Thursday, May 19, 2011

David Wagoner Wins Prize

The New York Times reports today that the poet David Wagoner was honored by the American Academy of Arts and Letters with the Arthur Rense Poetry Prize given every third year for excellence in poetry.

I found myself getting a little emotional about this news, as Mr. Wagoner is one of "my poets," if you know what I mean. Well, in case you don't, I mean the sort of poet that isn't too well known and that you run across on your own without the help of a teacher or expert. And then when you read his stuff, you find yourself wondering why you haven't read him before. It should be noted that actually Wagoner is a famed poet, probably the leading writer of verse in the American Northwest. To give you an idea of why I like Wagoner so much, here is one of the poems I recall encountering when just leafing through a copy of the Atlantic. It is called "Lachrymals."

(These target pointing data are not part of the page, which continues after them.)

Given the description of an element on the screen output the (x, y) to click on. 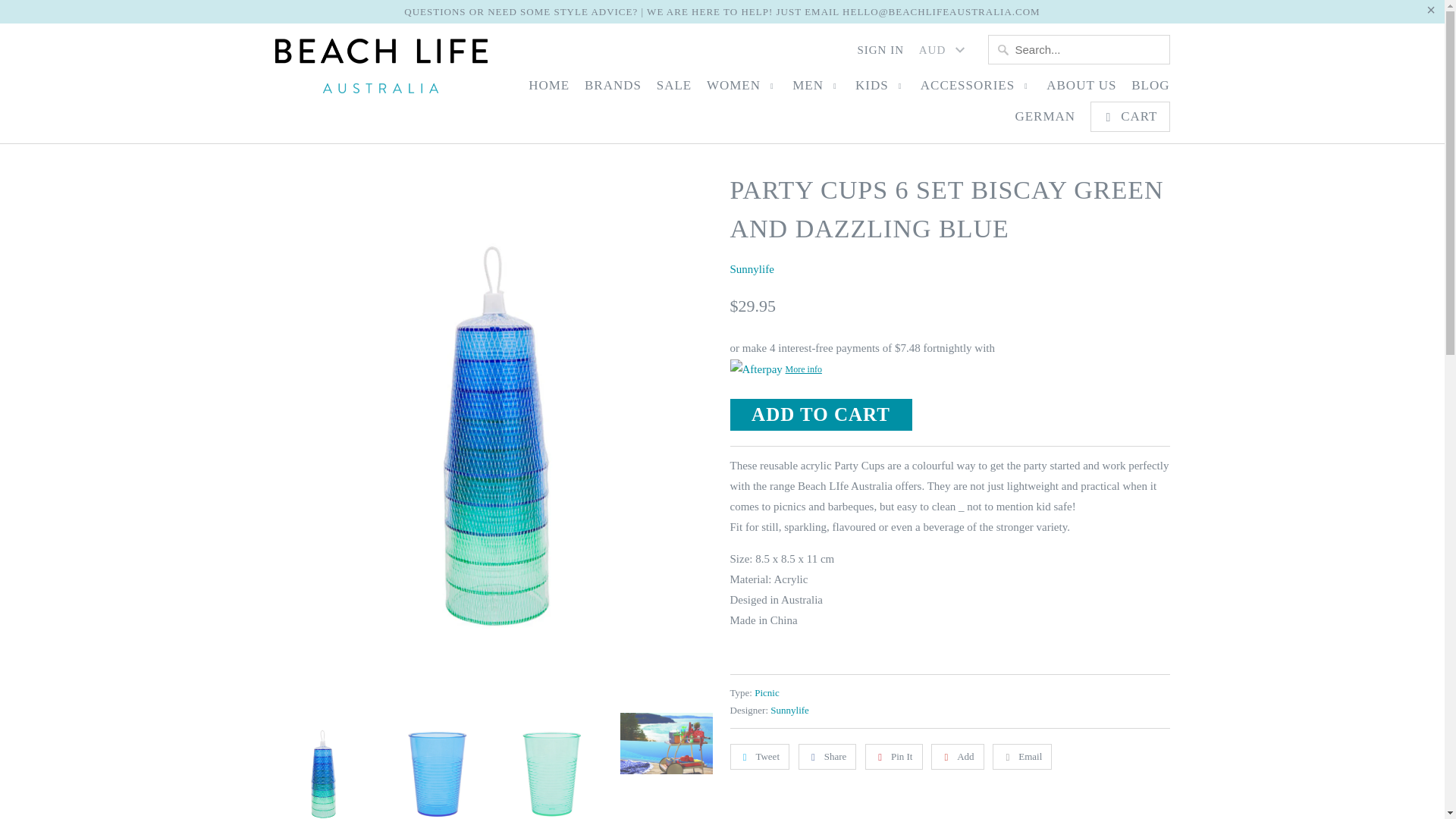
HOME (548, 88)
Beach Life Australia (380, 69)
Cart (1130, 116)
SALE (674, 88)
SIGN IN (880, 53)
BRANDS (613, 88)
WOMEN (741, 89)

Some Roman women saved their tears in them.
They held flat narrow-necked heart-shaped delicate phials
Below their eyelids against each cheek in turn
And caught their tears. No one could shed enough
In a single spasm to fill that tiny hollow,
So the women stoppered them with glass teardrops
And waited. In the meanwhile, some wore them
Like pendants to have that smooth translucent glass
(The colors of changing light on the hills)
Nearby all day and all night: none could be certain
When grief or pain or a sudden abundance
Of sorrow might come welling into their eyes
Again. When they were full to the brim,
Some women carried them as charms
Of remembrance through their lives
And into their tombs, and some would pour them out
Into quiet streams or onto the bare earth
And walk away, and some would drink them.

This is a beautiful poem and an amazing set of images skillfully arranged for appealing lucidity and maximum emotional impact.

Here's another that I found in a volume of his poetry that I picked up in West Philadelphia near the University of Pennsylvania campus. The poem is called "Lost."

Stand still. The trees ahead and bushes beside you
Are not lost. Wherever you are is called Here,
And you must treat it as a powerful stranger,
Must ask permission to know it and be known.
The forest breathes. Listen. It answers,
I have made this place around you.
If you leave it, you may come back again, saying Here.
No two trees are the same to Raven.
No two branches are the same to Wren.
If what a tree or a bush does is lost on you,
You are surely lost. Stand still. The forest knows
Where you are. You must let it find you.

There is something so reassuring and comforting about this poem. Of course, we CAN be physically lost, but we often overestimate the extent of our separation from our surroundings and forget that those surroundings are to a certain extent part of who we are, part of what it means to be. To be at home in the world is sometimes to be lost, but also to know that it will not last too long and that you will learn something worthwhile from the experience.